Artificial intelligence (AI), specifically machine learning (ML), has revolutionized the medical practice and has become a vital part of the healthcare industry. However, while these technologies have tremendous potential to improve healthcare, there are still regulatory concerns surrounding their use. In an article published in the HealthLawProf Blog, Sara Gerke, a professor at Pennsylvania State University, emphasizes the urgent need for labeling standards for AI/ML-based medical devices.
Gerke notes that the U.S. Food and Drug Administration (FDA) has already cleared or approved over 520 AI/ML-based medical devices, with many more in development. These devices are not just used by healthcare providers but are also increasingly offered directly to consumers through applications and wearables. Although these devices are promising, there are currently no standards for labeling them, which is a significant problem given that some of these devices are opaque and prone to biases.

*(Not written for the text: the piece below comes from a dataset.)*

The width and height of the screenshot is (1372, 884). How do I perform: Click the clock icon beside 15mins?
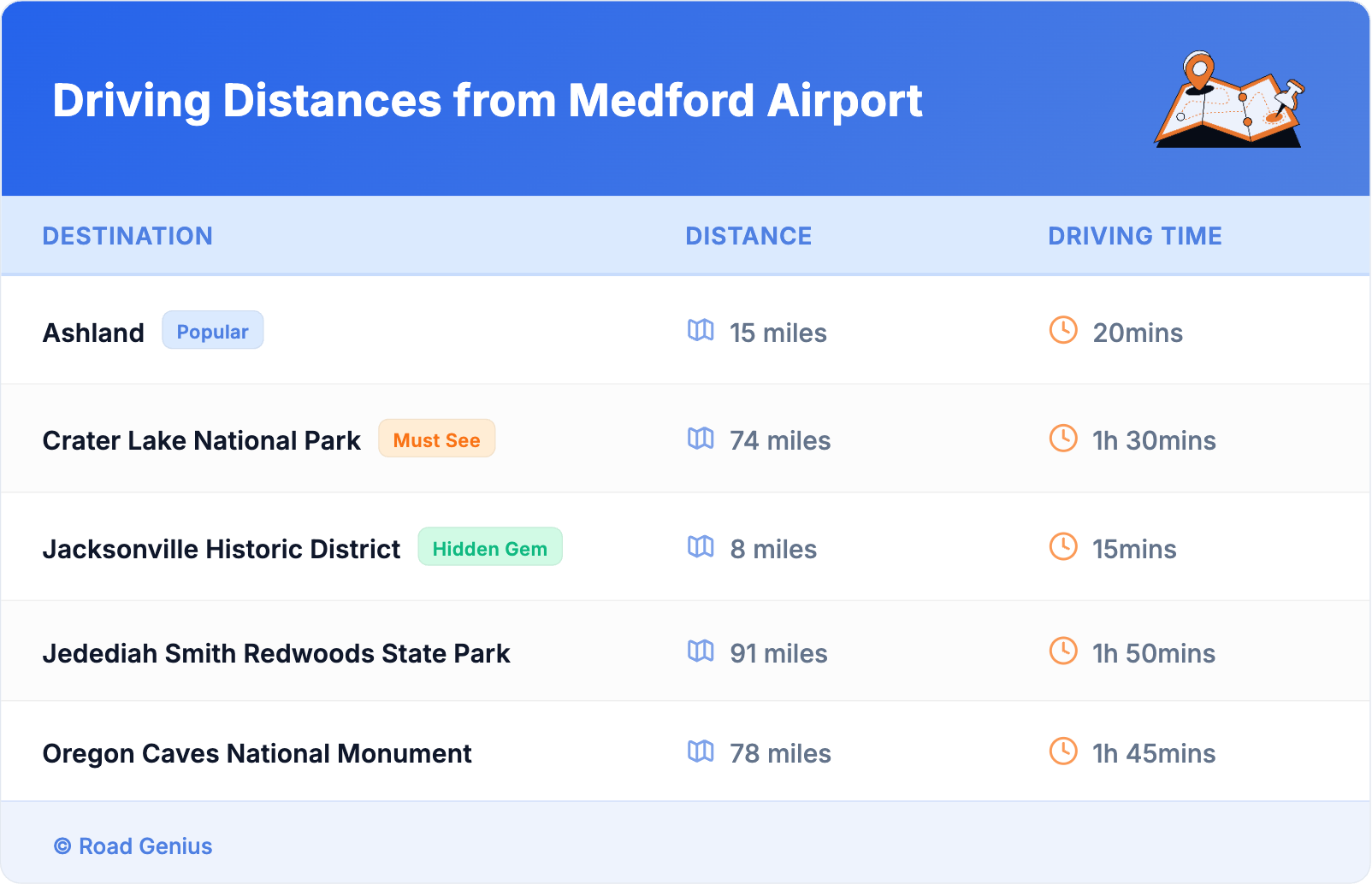coord(1063,546)
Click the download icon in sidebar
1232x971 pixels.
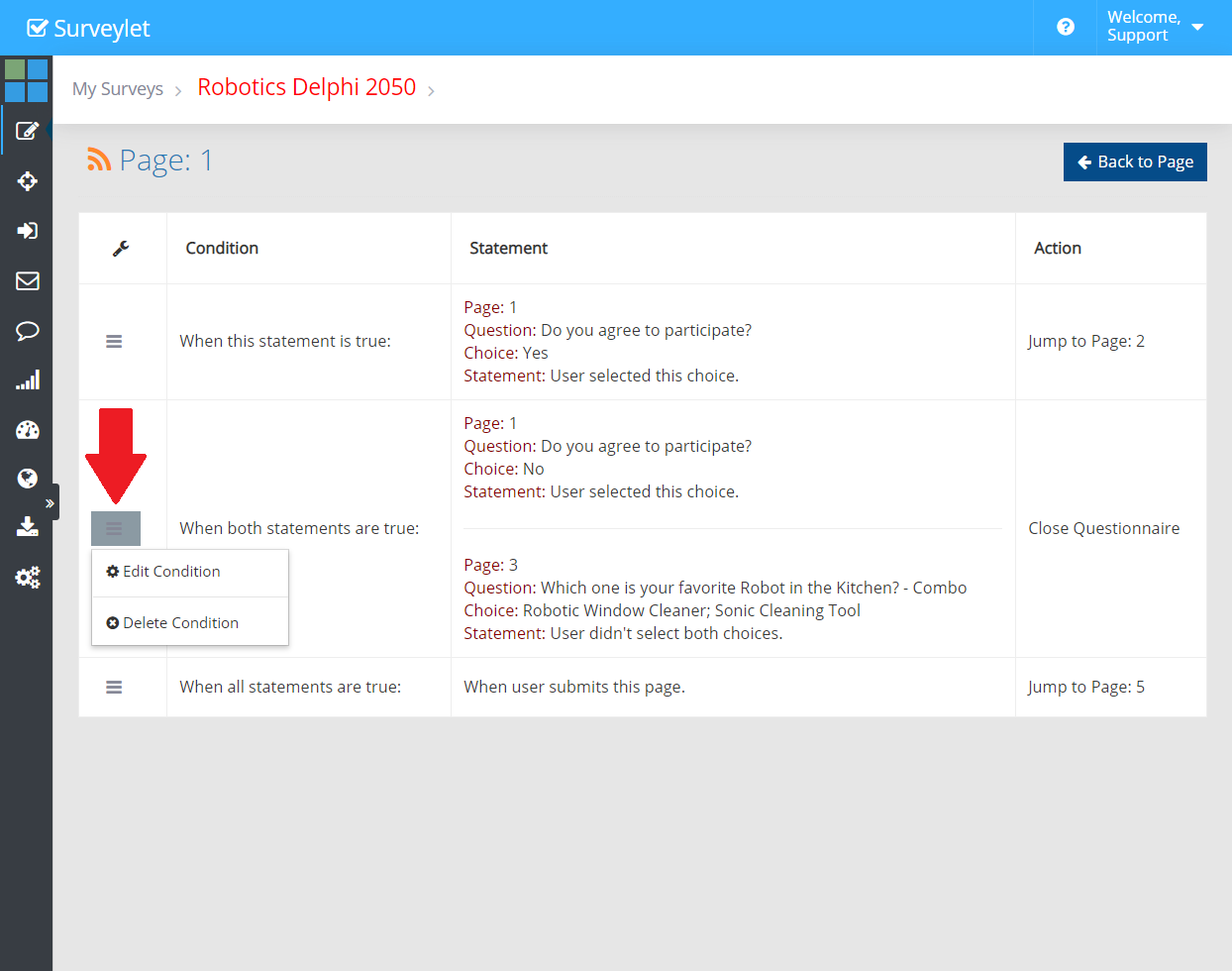click(x=27, y=527)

Gerke argues that labeling is critical to ensuring that patients and consumers can use these devices safely and effectively and understand their potential risks and limitations. To this end, she proposes a model of labeling akin to the nutrition facts labels found on food products. This would include 11 key types of information, such as indications for use, data sets, model limitations, warnings, and precautions related to privacy and security. Gerke also suggests that the labeling should be dynamic, which would allow adaptive algorithms to continuously learn and evolve.
Gerke concludes by emphasizing the need for labeling standards for AI/ML-based medical devices to protect patients and consumers, promote transparency, and help shape the broader AI/ML-based products that are not subject to FDA regulation. She suggests that implementing such labeling standards will require coordination between regulatory agencies, technology developers, and healthcare providers to ensure the effective and appropriate use of these powerful technologies.